Set exercise:
Count the lines in the data below that contain the word "dropdown" and report only that number.

========================

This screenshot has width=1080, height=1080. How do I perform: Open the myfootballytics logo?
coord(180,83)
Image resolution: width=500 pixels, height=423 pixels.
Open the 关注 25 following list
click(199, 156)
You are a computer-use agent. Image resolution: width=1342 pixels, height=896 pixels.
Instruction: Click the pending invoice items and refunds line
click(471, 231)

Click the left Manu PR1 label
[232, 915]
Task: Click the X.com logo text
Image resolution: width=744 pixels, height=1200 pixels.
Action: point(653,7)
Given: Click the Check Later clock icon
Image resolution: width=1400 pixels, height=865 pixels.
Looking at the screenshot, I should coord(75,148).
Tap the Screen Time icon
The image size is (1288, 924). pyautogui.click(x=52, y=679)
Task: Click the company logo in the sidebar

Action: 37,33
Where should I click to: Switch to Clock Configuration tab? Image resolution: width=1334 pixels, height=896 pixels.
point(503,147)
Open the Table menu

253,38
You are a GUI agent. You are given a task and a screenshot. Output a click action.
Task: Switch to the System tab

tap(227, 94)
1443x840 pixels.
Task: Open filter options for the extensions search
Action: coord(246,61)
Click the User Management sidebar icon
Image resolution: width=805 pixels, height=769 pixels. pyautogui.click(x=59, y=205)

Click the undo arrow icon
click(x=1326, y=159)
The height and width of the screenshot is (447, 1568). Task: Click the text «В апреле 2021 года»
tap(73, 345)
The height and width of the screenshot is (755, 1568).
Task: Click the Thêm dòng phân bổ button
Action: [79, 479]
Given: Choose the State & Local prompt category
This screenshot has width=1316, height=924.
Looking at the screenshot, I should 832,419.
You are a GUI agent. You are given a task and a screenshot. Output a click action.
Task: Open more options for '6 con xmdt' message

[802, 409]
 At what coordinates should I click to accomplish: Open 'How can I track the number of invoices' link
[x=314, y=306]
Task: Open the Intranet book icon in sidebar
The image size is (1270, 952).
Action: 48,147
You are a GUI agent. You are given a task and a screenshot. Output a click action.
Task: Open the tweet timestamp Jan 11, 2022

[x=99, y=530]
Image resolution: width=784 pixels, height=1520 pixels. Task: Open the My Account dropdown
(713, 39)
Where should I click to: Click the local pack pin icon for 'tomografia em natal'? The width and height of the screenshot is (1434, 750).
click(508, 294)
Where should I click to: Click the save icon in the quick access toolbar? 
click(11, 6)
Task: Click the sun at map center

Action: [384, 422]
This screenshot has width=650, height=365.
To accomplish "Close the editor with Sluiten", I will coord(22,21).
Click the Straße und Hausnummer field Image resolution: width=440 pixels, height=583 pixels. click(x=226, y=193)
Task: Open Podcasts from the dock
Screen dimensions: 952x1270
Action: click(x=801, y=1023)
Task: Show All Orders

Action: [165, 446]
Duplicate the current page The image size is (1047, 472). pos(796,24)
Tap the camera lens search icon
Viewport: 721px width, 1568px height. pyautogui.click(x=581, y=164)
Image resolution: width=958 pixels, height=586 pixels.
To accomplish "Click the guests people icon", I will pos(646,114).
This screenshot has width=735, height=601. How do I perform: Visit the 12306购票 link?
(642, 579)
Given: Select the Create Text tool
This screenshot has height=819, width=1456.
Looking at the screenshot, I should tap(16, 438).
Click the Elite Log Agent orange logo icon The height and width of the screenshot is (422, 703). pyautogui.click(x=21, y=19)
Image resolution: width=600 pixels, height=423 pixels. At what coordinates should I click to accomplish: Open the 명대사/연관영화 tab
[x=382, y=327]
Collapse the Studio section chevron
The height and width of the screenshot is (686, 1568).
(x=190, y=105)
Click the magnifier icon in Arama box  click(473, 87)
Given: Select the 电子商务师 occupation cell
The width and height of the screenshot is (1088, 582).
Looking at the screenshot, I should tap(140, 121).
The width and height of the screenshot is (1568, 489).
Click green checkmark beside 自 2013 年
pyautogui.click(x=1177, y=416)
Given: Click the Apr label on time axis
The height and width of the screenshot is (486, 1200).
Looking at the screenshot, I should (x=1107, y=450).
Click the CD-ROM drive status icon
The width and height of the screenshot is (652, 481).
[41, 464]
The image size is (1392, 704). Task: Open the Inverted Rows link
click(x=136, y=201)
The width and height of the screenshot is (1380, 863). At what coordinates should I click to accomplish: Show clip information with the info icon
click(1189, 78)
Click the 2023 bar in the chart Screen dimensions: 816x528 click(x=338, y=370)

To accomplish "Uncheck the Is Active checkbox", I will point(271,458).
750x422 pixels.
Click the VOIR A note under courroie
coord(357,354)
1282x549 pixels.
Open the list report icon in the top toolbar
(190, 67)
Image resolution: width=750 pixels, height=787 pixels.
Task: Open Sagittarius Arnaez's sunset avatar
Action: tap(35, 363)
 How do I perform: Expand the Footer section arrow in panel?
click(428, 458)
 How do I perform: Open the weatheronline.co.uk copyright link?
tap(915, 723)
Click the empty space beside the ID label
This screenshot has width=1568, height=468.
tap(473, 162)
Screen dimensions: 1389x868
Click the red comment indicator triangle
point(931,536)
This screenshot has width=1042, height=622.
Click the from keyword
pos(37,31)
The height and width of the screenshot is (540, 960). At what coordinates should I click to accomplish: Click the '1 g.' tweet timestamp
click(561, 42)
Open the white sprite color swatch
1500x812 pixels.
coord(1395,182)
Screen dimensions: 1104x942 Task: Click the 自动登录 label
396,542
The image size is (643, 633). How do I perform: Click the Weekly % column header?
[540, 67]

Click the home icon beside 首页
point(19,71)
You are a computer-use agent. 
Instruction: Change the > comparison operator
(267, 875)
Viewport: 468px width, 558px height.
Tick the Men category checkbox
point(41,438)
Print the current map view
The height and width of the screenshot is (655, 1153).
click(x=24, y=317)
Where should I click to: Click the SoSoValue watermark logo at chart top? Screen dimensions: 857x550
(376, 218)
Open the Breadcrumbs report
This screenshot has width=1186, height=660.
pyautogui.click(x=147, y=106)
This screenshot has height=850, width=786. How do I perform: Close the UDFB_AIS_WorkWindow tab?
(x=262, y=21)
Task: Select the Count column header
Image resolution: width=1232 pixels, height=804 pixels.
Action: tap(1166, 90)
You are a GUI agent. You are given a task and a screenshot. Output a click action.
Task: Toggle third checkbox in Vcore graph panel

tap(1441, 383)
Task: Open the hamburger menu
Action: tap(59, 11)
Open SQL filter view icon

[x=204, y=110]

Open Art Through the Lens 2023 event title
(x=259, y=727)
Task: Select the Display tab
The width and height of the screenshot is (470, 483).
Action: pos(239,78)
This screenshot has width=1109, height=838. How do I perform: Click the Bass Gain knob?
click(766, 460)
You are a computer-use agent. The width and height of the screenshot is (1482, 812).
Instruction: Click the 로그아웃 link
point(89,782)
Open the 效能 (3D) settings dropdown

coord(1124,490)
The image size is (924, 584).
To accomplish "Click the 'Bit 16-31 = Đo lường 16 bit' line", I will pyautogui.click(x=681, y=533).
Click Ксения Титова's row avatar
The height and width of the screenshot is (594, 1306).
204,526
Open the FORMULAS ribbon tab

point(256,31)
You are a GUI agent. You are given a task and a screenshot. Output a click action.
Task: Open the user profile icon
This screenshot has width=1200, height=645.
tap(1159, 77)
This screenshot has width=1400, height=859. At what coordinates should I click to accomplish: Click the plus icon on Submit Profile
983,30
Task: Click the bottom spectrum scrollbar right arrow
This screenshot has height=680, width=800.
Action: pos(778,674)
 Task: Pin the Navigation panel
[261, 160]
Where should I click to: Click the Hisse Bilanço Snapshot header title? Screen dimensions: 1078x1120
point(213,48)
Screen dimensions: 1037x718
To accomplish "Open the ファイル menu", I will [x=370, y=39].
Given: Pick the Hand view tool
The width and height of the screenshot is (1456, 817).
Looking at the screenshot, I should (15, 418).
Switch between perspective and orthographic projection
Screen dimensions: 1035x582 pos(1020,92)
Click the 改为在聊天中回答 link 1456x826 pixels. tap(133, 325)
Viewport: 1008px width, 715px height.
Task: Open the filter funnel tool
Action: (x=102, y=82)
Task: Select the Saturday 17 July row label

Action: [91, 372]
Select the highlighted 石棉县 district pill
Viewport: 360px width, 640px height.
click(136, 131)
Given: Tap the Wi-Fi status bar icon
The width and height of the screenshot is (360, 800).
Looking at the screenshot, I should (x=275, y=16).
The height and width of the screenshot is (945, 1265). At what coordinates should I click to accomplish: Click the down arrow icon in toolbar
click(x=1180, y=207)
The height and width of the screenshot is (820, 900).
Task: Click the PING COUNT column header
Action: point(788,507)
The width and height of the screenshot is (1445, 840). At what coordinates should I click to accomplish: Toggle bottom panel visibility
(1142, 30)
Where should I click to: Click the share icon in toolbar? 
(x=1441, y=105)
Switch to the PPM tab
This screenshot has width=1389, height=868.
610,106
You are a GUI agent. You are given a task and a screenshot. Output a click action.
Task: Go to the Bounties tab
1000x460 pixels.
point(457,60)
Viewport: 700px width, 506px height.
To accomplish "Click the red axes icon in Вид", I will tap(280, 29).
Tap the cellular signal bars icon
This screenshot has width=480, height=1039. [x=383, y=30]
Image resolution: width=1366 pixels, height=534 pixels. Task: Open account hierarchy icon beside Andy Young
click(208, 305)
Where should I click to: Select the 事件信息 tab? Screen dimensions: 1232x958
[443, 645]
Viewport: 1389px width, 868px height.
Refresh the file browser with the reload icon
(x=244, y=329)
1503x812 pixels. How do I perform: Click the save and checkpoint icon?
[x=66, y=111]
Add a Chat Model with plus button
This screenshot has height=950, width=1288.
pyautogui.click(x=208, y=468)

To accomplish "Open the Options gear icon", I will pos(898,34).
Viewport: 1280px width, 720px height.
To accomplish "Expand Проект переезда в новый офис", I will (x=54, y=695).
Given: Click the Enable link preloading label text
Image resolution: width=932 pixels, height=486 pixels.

========================

Exercise response:
2